Ocular immune privilege in the immunosuppressive intraocular microenvironment

Abstract

Immune privilege exists in the normal eye (anterior chamber, vitreous cavity, subretinal space): when foreign tissue/cellular grafts are placed in the eye, rejection is largely, if not completely, avoided. The ineffectiveness of the immune response in this circumstance results from eye-dependent alterations in (a) the induction of systemic immunity to graft antigens, and (b) the expression of cell-mediated immunity within the eye. Recent evidence indicates that eye-derived factors, present in the intraocular microenvironment, modify the afferent and efferent limbs of the immune response. Studies of aqueous humor as a prototype of the intraocular microenvironment have demonstrated that this fluid profoundly inhibits antigen-driven T cell activation such that proliferation and lymphokine production are curtailed. Moreover, aqueous humor modifies the functional properties of conventional antigen presenting cells (APC) such that exogenous antigens are processed uniquely.
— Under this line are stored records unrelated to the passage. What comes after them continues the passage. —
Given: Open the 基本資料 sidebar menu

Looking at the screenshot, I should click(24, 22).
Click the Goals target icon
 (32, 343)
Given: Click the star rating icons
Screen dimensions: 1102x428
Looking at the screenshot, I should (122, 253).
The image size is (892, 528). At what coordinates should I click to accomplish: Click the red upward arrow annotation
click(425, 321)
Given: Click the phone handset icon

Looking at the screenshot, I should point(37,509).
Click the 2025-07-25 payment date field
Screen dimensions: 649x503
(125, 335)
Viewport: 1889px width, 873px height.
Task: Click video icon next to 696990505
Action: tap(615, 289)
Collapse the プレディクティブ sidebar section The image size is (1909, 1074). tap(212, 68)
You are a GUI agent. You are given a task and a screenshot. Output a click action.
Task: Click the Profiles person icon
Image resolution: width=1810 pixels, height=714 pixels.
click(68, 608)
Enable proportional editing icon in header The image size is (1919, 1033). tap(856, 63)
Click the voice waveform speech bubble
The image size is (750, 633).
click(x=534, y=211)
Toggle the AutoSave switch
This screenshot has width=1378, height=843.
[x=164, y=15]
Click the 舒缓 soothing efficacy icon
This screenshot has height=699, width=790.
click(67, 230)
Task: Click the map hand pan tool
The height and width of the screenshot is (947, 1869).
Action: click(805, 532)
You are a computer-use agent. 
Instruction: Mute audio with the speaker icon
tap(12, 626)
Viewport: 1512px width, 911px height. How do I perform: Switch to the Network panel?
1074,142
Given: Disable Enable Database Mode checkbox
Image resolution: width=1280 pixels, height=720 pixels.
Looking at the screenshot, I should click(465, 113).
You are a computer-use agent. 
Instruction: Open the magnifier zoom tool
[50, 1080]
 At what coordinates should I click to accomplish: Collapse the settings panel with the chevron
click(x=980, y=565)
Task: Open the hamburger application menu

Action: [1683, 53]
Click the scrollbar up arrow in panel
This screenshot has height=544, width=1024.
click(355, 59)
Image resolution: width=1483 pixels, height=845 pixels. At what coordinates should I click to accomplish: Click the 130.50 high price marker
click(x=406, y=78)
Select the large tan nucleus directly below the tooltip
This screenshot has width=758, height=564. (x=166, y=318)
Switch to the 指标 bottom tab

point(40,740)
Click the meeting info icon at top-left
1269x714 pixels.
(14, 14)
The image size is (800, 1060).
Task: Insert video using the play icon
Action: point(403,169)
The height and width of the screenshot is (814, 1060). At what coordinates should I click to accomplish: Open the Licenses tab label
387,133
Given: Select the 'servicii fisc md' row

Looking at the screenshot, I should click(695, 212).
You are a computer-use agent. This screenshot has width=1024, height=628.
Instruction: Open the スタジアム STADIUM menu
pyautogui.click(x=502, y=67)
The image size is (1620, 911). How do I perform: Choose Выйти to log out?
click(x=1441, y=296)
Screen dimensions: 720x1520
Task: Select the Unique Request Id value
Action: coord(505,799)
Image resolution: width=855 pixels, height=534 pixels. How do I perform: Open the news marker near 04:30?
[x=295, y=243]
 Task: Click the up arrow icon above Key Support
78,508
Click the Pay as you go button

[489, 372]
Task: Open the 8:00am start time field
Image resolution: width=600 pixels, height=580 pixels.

When antigen-pulsed APC exposed to aqueous humor are injected intravenously, they induce Anterior Chamber Associated Immune Deviation (ACAID). Several factors in aqueous humor have been implicated as immunosuppressants: transforming growth factorbeta, alpha-melanocyte stimulating hormone, vasoactive intestinal peptide, calcitonin gene related peptide, and hydrocortisone (because Cortisol binding globulin is virtually absent). In certain experimentally-induced ocular disorders, resident ocular cells fail to secrete immunosuppressive factors constitutively, and this may explain why immune privilege is also lost.